In the end, though, the Tron panto formula is still working pretty well, as Fairy Fumblethistle gets the spell wrong, and saves Princess Bess from the curse of the wicked villain by condemning her, topically enough, to eat for a hundred years, rather than sleep. As Bess inflates into a one-woman obesity crisis, and her handsome Prince challenges sexual convention by falling in love with her pet pig, the show veers between the daft and the hilarious, before dipping into a touching if slightly incongruous tribute to the great Tron Dame, Robert Carr, who died in the course of the year.

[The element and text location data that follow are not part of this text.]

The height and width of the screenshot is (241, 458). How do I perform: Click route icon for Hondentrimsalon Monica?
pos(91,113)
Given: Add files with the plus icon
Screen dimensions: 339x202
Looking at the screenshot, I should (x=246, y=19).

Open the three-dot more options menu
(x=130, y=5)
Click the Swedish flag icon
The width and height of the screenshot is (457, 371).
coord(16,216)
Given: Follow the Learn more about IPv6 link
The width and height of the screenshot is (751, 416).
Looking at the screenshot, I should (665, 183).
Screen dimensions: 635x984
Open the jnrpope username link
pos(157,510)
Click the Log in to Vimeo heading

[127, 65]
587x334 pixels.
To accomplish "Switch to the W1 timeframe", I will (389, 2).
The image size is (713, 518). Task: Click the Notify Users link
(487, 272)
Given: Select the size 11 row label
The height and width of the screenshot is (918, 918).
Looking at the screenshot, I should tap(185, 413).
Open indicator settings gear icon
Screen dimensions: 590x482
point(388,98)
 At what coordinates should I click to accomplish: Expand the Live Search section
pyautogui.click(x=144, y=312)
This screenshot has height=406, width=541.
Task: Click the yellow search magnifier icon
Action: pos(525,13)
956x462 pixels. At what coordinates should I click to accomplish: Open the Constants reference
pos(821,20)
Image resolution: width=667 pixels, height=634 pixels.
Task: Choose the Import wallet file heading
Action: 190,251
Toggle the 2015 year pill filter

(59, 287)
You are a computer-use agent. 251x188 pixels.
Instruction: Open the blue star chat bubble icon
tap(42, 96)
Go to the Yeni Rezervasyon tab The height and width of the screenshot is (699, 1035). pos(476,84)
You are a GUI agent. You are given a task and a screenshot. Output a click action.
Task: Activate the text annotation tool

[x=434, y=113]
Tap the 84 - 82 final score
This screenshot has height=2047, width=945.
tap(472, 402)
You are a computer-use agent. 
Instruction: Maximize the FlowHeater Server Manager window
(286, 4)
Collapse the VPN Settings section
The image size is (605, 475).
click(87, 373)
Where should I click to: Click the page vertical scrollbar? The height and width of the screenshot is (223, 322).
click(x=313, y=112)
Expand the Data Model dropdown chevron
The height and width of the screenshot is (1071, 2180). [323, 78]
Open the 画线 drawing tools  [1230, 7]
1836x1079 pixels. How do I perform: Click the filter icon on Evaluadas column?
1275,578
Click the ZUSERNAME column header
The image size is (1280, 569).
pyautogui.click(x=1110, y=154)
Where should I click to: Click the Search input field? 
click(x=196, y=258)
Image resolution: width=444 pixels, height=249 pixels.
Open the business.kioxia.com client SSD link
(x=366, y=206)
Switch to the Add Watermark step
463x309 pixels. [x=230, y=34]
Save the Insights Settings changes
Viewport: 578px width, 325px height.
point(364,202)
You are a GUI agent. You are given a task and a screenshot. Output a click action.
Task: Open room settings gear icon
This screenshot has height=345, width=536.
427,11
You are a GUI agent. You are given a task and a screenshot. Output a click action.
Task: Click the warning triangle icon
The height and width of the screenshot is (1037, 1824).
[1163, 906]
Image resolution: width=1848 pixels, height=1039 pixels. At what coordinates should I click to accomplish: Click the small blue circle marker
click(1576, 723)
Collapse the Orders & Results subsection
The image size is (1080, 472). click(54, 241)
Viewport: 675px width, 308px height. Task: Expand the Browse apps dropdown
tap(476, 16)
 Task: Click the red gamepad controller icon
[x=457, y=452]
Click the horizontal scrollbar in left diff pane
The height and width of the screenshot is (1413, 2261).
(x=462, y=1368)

The designs, by ex-Citz genius Kenny Miller, are also a constant delight; sitting at a skew-whiff angle to conventional panto design that perfectly reflects the essential relationship between the booming Scottish panto scene, and the one show that can be relied on, each year, to cast a sharply satirical eye over the whole tradition.
&149 Joseph And The Amazing Technicolor Dreamcoat until 13 January; Sleeping Beauty until 12 January; Eeting Beauty until 6 January.